Search code examples
javacachingmemory-managementguavalru

How to remove elements from map if it reaches a memory size limit?


I have implemented a LRU cache using ConcurrentLinkedHashMap. In the same map, I am purging events if my map reaches a particular limit as shown below.

I have a MAX_SIZE variable which is equivalent to 3.7 GB and as soon as my map reaches that limit, I am purging events from my map.

Below is my code:

import java.util.concurrent.ConcurrentMap;
import com.googlecode.concurrentlinkedhashmap.ConcurrentLinkedHashMap;
import com.googlecode.concurrentlinkedhashmap.EvictionListener;

// does this really equal to 3.7 GB? can anyone explain this?
public static final int MAX_SIZE = 20000000; //equates to ~3.7GB with assumption that each event is 200 bytes AVG

public static EvictionListener<String, DataObject> listener = new EvictionListener<String, DataObject>() {
    public void onEviction(String key, DataObject value) {
        deleteEvents();
    }
};
public static final ConcurrentMap<String, DataObject> holder = new ConcurrentLinkedHashMap.Builder<String, DataObject>()
            .maximumWeightedCapacity(MAX_SIZE).listener(listener).build();

private static void deleteEvents() {
    int capacity = MAX_SIZE - (MAX_SIZE * (20 / 100));
    if (holder.size() >= capacity) {
        int numEventsToEvict = (MAX_SIZE * 20) / 100;
        int counter = 0;
        Iterator<String> iter = holder.keySet().iterator();
        while (iter.hasNext() && counter < numEventsToEvict) {
            String address = iter.next();
            holder.remove(address);
            System.out.println("Purging Elements: " +address);
            counter++;
        }
    }
}

// this method is called every 30 seconds from a single background thread 
// to send data to our queue
public void submit() {
    if (holder.isEmpty()) {
        return;
    }

    // some other code here

    int sizeOfMsg = 0;
    Iterator<String> iter = holder.keySet().iterator();
    int allowedBytes = MAX_ALLOWED_SIZE - ALLOWED_BUFFER;

    while (iter.hasNext() && sizeOfMsg < allowedBytes) {
        String key = iter.next();
        DataObject temp = holder.get(key);

        // some code here

        holder.remove(key);

        // some code here to send data to queue
    }
}   

// this holder map is used in below method to add the events into it.
// below method is being called from some other place.
public void addToHolderRequest(String key, DataObject stream) {
    holder.put(key, stream);
}

Below is the maven dependency I am using for this:

<dependency>
    <groupId>com.googlecode.concurrentlinkedhashmap</groupId>
    <artifactId>concurrentlinkedhashmap-lru</artifactId>
    <version>1.4</version>
</dependency>

I am not sure whether this is the right way to do this? Does this MAX_SIZE really equates to 3.7 GB if events are of 200 bytes in average? Is there any better way to do this? I also have a background thread which call deleteEvents() method every 30 second and same background thread also calls submit method to extract data from holder map and send to queue.
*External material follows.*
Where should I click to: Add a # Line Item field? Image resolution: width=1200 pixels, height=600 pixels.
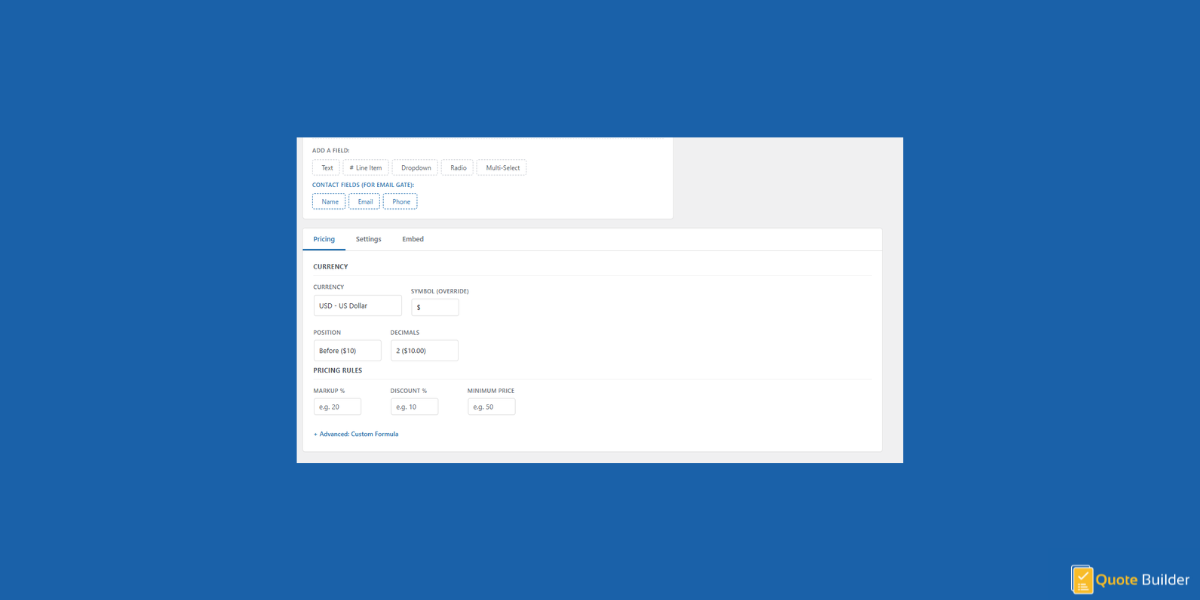(x=365, y=167)
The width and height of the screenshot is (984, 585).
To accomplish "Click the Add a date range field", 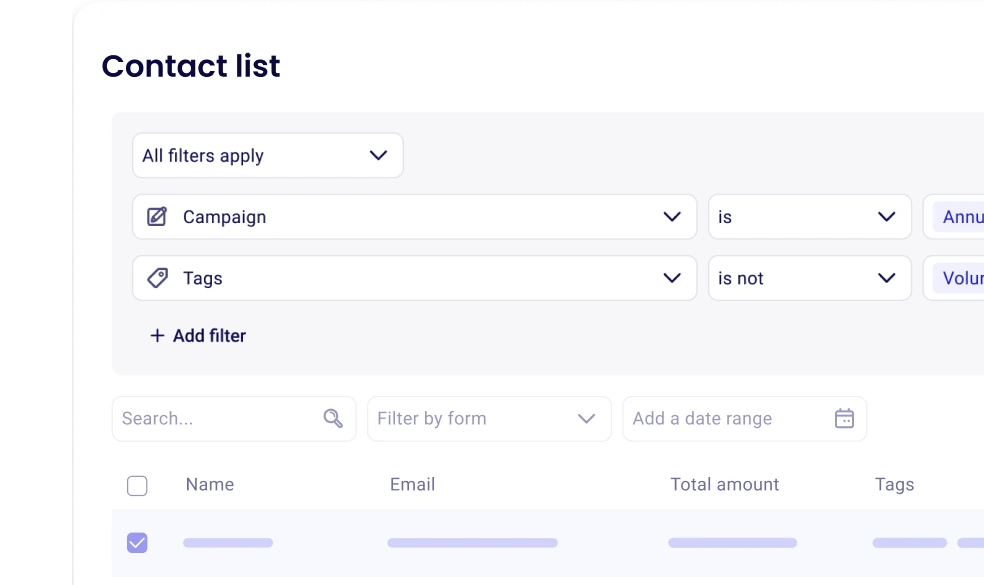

So idea is, add events to holder map in addToHolderRequest method and then from the background every 30 second call submit method which will send data to our queue by iterating this map and then after submit method is finished, call deleteEvents() method from same background thread which will purge elements. I am running this code in production and it looks like it is not purging events properly and my holder map size keeps growing. I have a min/max heap memory set as 6GB.


Solution

    1. In lieu of estimating the size of objects in the JVM and referencing them using strong references you can use soft references which are "most often used to implement memory-sensitive caches" (SoftReference). e.g. CacheBuilder.softValues() from google/guava: Google Core Libraries for Java 6+: "Softly-referenced objects will be garbage-collected in a globally least-recently-used manner, in response to memory demand." However, I'd recommend first familiarizing yourself with CachesExplained · google/guava Wiki (specifically the Reference-based Eviction section).
    2. As a tweak to using soft references you can also try a "victim caching approach" as described here which uses a "normal cache that evicts to [a] soft cache, and recovers entries on a miss if possible".
    3. If you are certain you want to actually estimate the size of objects then take a look at Ehcache and its Sizing Storage Tiers. It has Built-In Sizing Computation and Enforcement for memory-limited caches.